Where the risk of infection is high or the resulting disease severe, vaccines may be the most efficient and cost-effective means of prevention and control [204]. TBE is well under control in Austria because of mass vaccination programs. The available TBE vaccines have an effectiveness of ~98%. With a vaccination rate in the population of 85%, it is estimated that more than 4000 severe cases of TBE were prevented in Austria between 2000 and 2011 [205]. Remarkably, the vaccination coverage in many central and eastern European countries is low [206], despite predictions that TBE vaccination programs in central and eastern Europe can be cost-effective [207]. A vaccine protecting against LB is currently unavailable in Europe, but a potential vaccine has recently been tested in a Phase I/II trial [208, 209], and another LB vaccine is being developed for the European market as well [210]. Based on the experiences with a previous Lyme vaccine that was on the American market, with an effectivity between 62% and 85%, it remains to be seen whether a Lyme vaccine will be widely accepted and used, or only cost-effective for high risk groups [211, 212]. Ideally, one would like to have a single vaccine for humans, protecting against multiple TBDs [213]. Anti-tick vaccines targeting other tick species already exist and are being used in the veterinary field. The strategy behind these vaccines is to locally control Rhipicephalus (Boophilus) tick species, and act as a safe and environmentally friendly alternative to acaricides [214, 215]. Application of anti-tick vaccines was shown to dramatically decrease the incidence of bovine babesiosis [216]. Whether anti-tick vaccines can also be used to (locally) eradicate I. ricinus populations and prevent human TBDs is difficult to predict due to its very large host range, yet is a topic of investigation [213].

Conclusion

Unfortunately, there is no silver bullet to control TBDs yet.
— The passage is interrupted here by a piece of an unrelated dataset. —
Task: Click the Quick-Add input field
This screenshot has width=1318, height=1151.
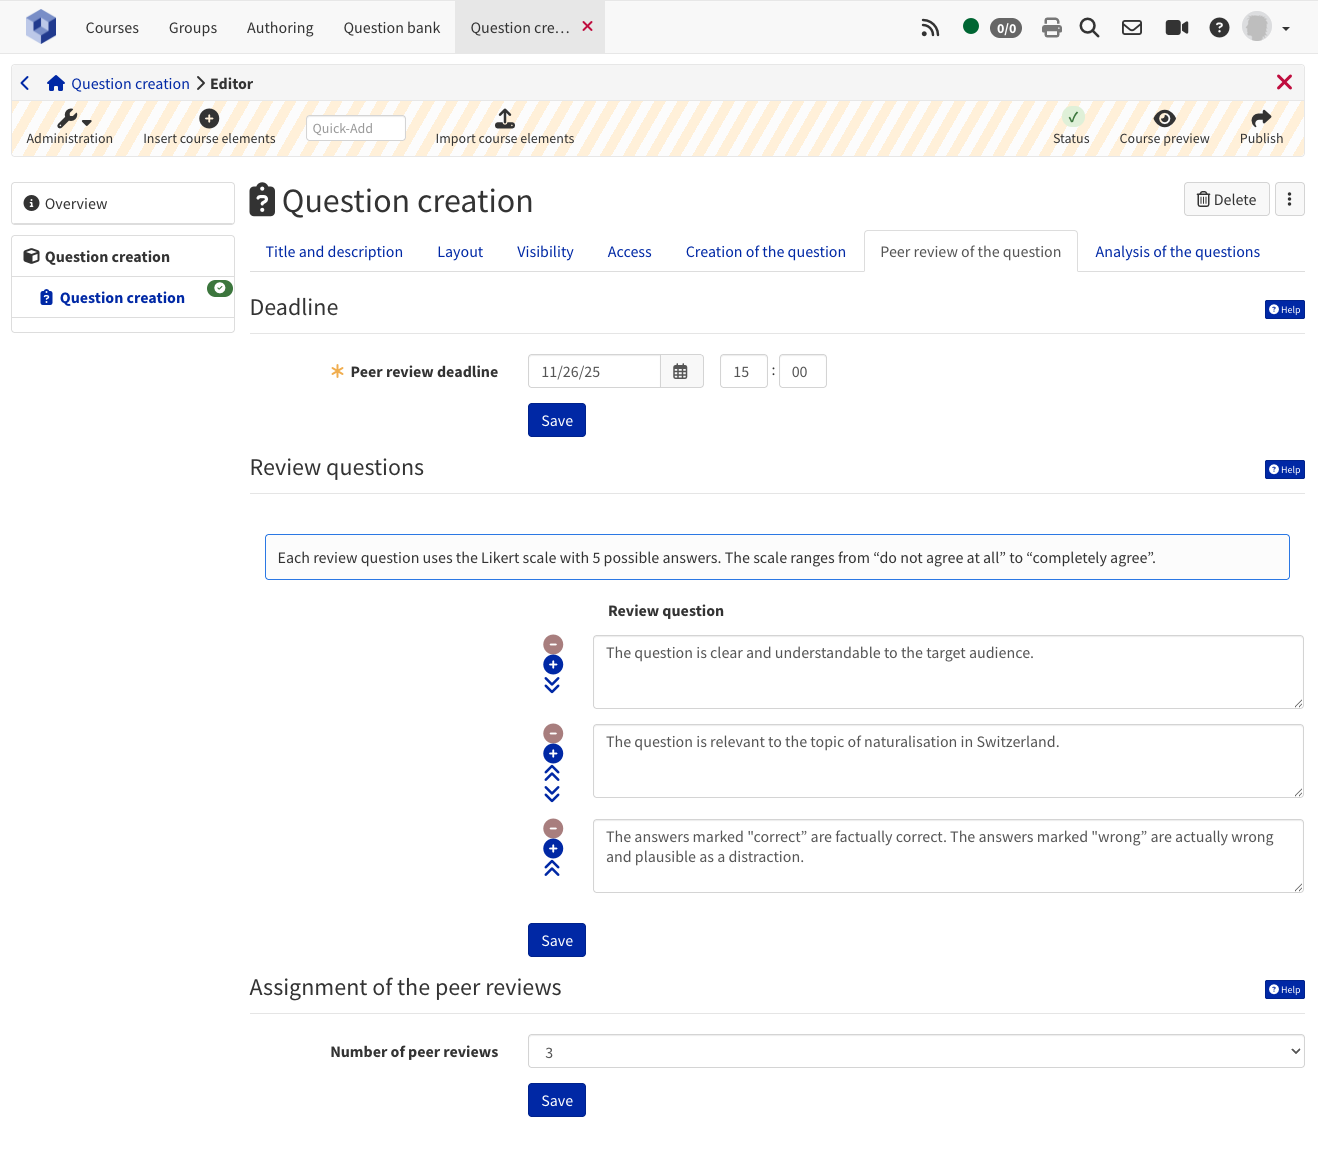Action: 355,128
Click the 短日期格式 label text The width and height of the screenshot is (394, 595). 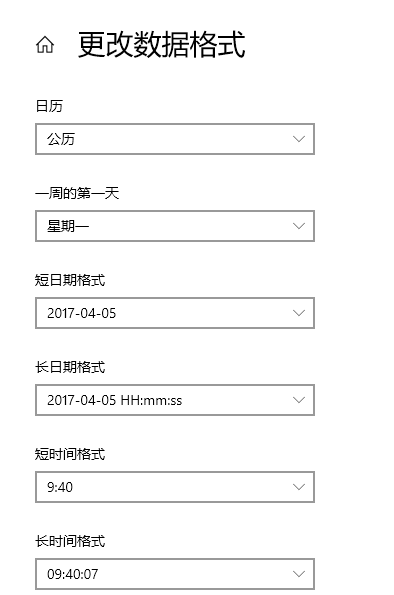(70, 280)
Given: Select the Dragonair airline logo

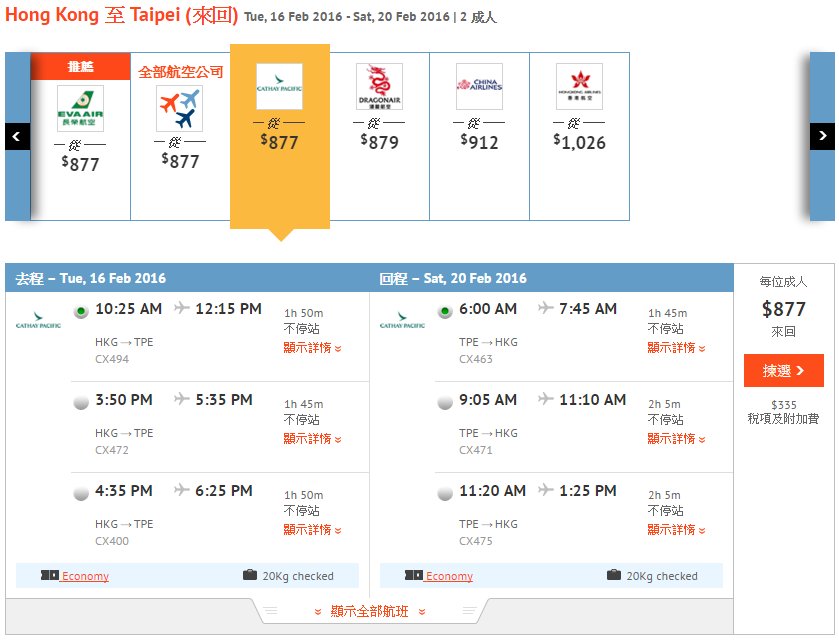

In order to effectively control TBDs, “health” should be considered in a broader context, involving ecosystems, the environment, wildlife, animals and also curative and public health and policymaking. This implies a multidisciplinary approach and asks for international collaborations throughout Europe, but also multidisciplinary collaborations and approaches at local levels. Patient representatives or patient advocacy groups are part of such a multidisciplinary approach. In our experience, patients and researchers often have shared goals and convictions, yet comprehensive collaboration in the field of LB research seems rare. Patient advocates can have a valuable role in anything from designing the study and securing funding, to effectively communicating study results to patients and the general public.
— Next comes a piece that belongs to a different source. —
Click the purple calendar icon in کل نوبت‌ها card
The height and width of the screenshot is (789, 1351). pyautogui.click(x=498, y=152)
Since the ecology and epidemiology of TBDs are diverse, yet greatly influence the burden of the different TBDs, these should also be considered. In addition, more awareness amongst physicians, prompt recognition of the various clinical symptoms and improved diagnostic tools could aid in combating TBDs in the future. A variety of personal and environment-based preventive and control measures exist, but suffer from the fact that they are not highly effective on their own. Combining them, and investing in fundamental as well as translational research, to be able to formulate (evidence-based) strategies on the control of TBDs might prove to be the way forward. Last, but most certainly not least, for most of the TBDs no vaccine exists and therefore research should most definitely focus on vaccine discovery and development. In that regard, vaccines targeting the tick vector, which could potentially prevent multiple TBPs, have the potential to become the next silver bullet, and require further investigation.